A more commoditized HPC infrastructure is also making it possible to move away from the “big bang” three-or four-year upgrade cycle in which the entire hardware plant—servers, network and storage fabric—is upgraded. In its place comes a regime that allows an almost constant upgrade of components of the HPC infrastructure, leading to a much improved and efficient matching of HPC compute demand to supply. For example, it becomes possible to upgrade significant portions of the environment as new processor technologies get released as part of vendor “tick” and “tock” cycles.
As cloud providers enhance their HPC offerings, fully cloud-native solutions are becoming viable. Bare metal cloud, RDMA, GPUs and other accelerators are now available for rent by the hour. For organizations that already are leveraging cloud capabilities for other IT use cases, this approach can be even more compelling. It is important to note, however, that cloud pricing is often tailored toward workloads that are elastic in nature; users need to be thoughtful about the way in which each HPC workload maps onto the cloud pricing model.

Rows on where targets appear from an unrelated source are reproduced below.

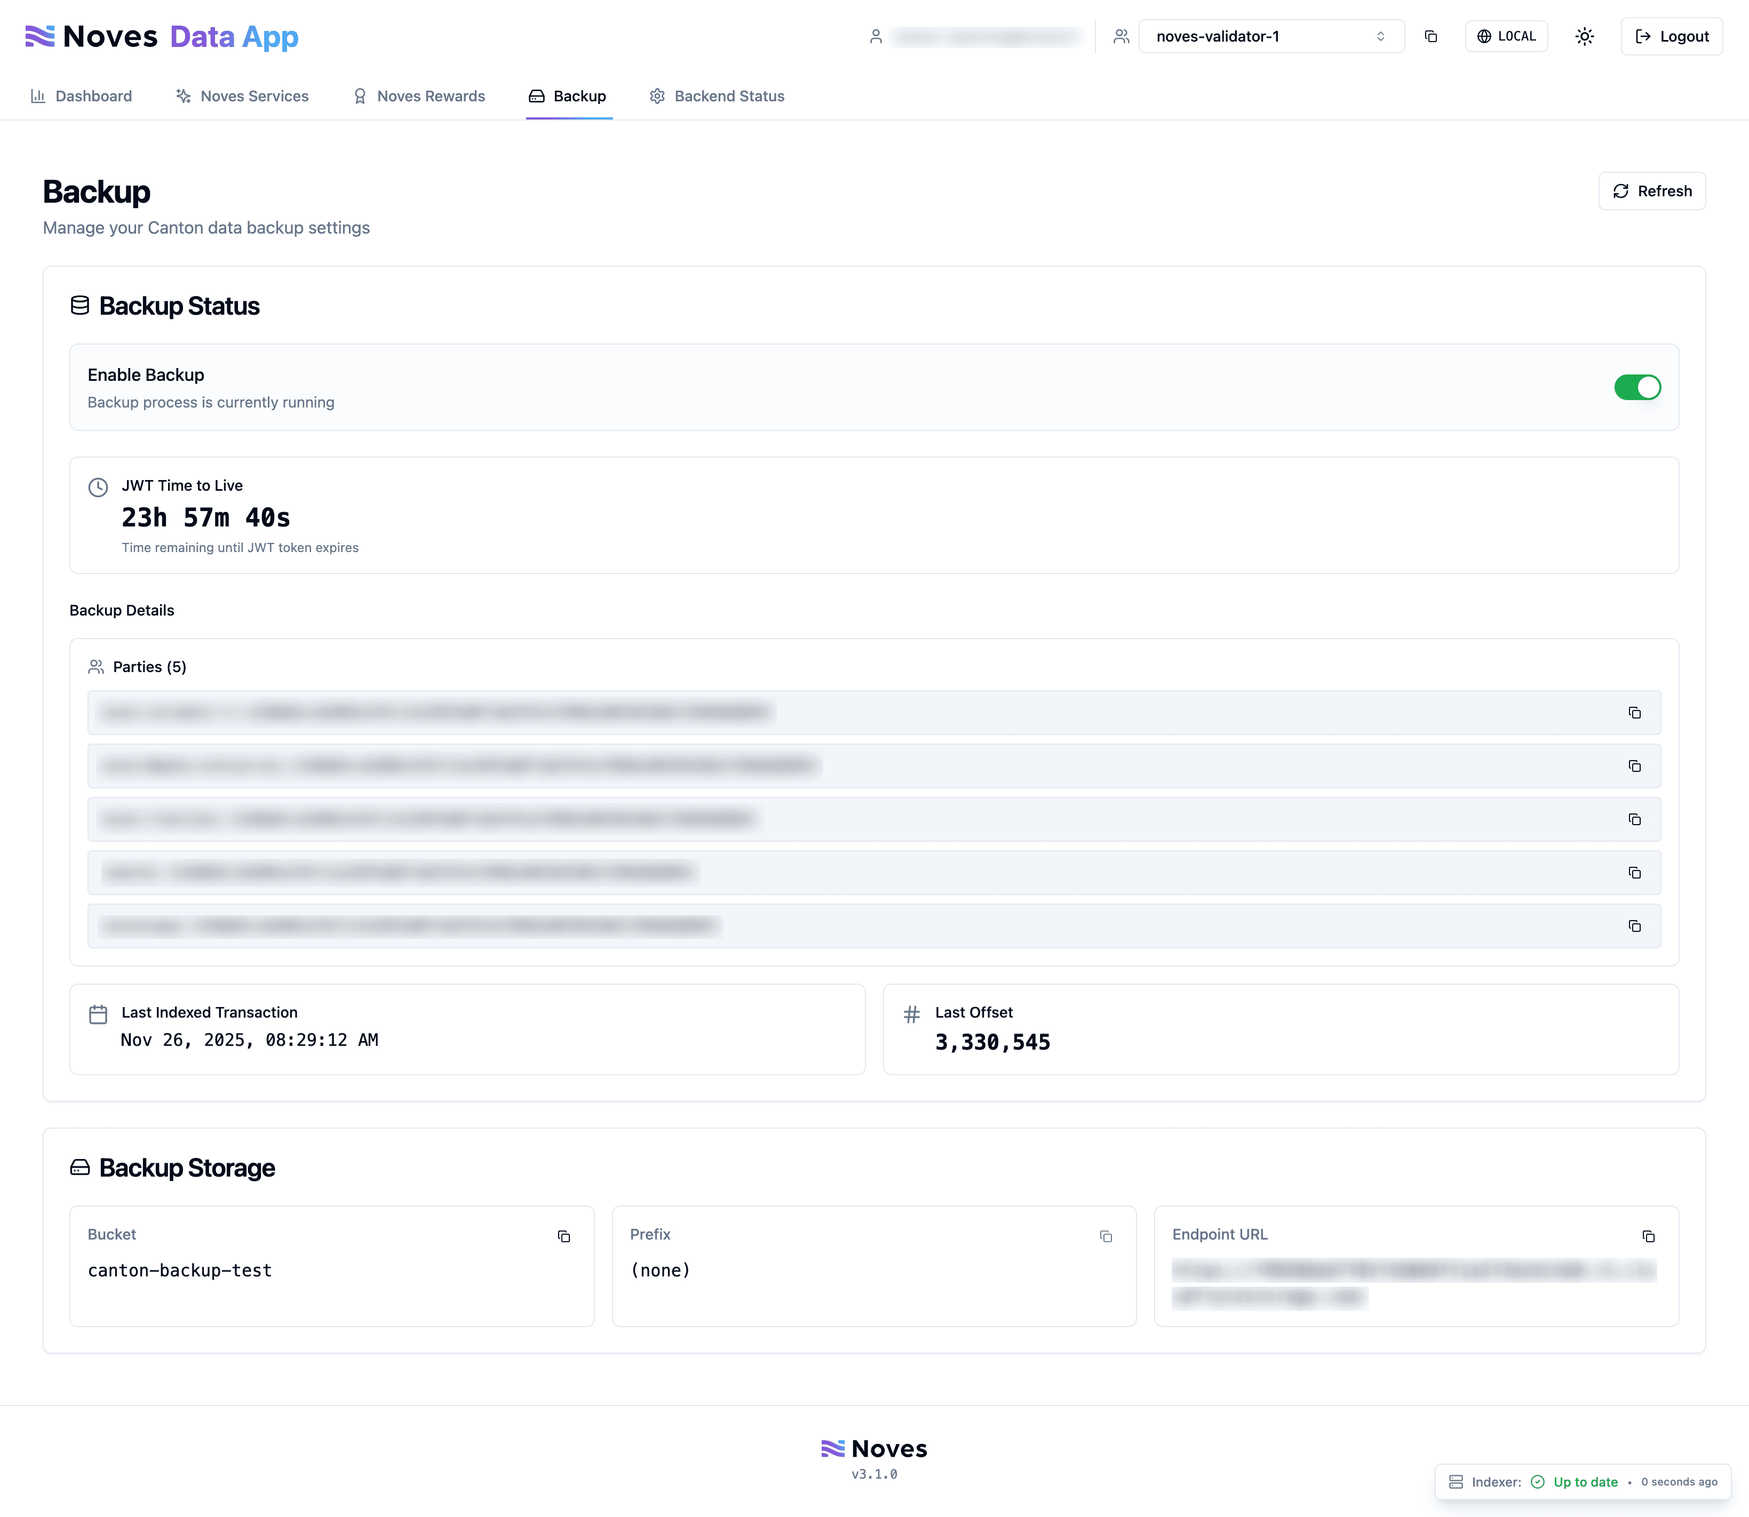Copy the Bucket name canton-backup-test
Screen dimensions: 1749x1517
click(564, 1237)
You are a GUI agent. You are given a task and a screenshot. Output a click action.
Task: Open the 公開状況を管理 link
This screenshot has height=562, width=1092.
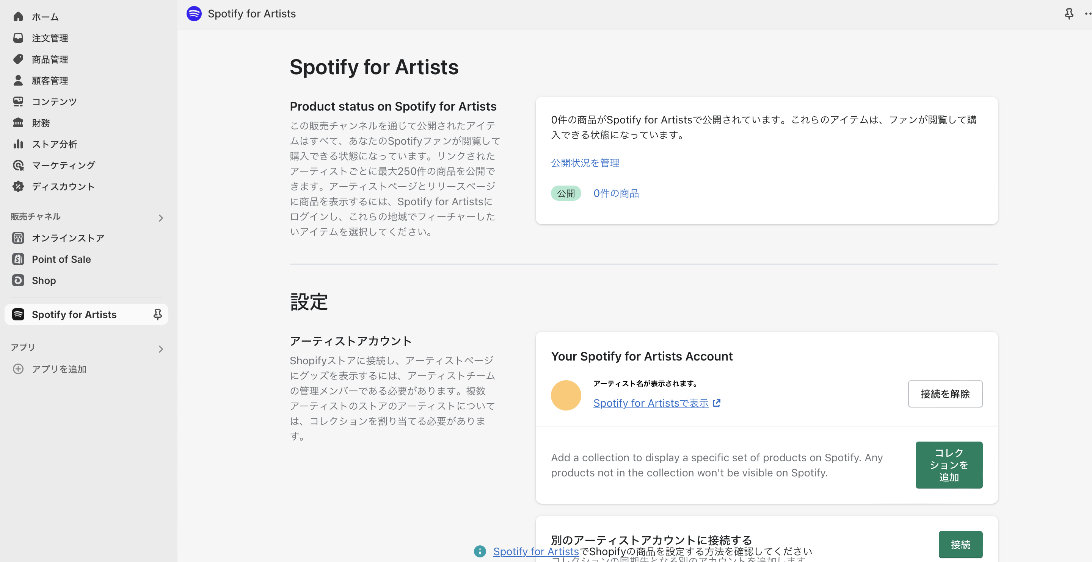[x=585, y=163]
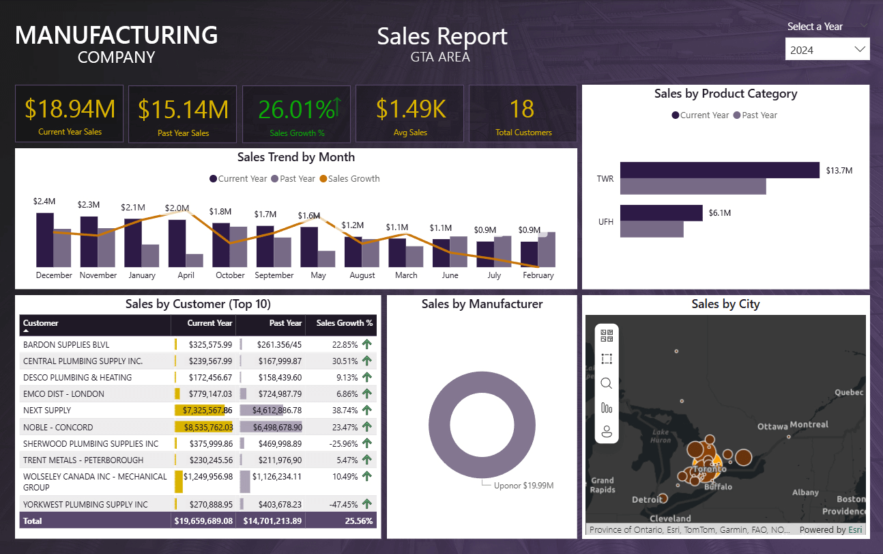Select the TWR current year bar
This screenshot has width=883, height=554.
click(719, 170)
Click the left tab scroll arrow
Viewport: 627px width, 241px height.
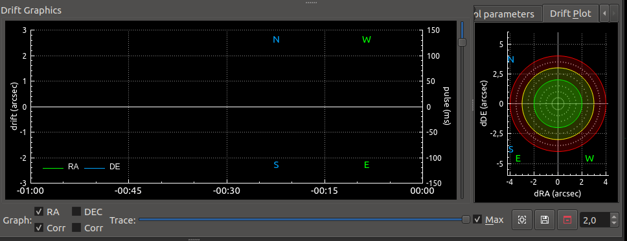pyautogui.click(x=604, y=14)
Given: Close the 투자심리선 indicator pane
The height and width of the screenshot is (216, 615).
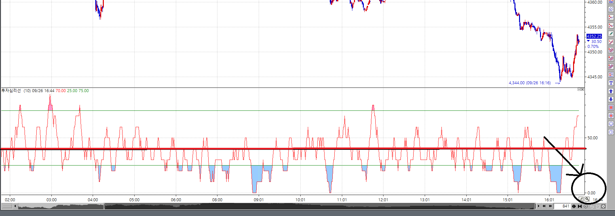Looking at the screenshot, I should 582,89.
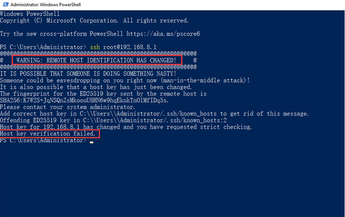Click the Please contact your system administrator line
This screenshot has width=345, height=217.
tap(68, 107)
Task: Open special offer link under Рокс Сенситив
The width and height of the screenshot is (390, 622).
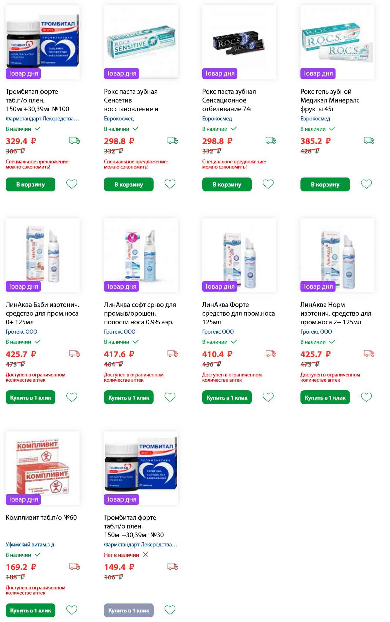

Enterprises are now able to leverage technologies that were once unseen outside of the rarified air of the laboratory. In parallel, advancements to commodity technologies bring them closer in performance to their more exotic kin. There is still some way to go before the big data stack is a natural fit for the time-series workloads that are the staple of the financial services industry, but it is now possible to build systems architectures that blend components of High Performance Computing, big data and public cloud.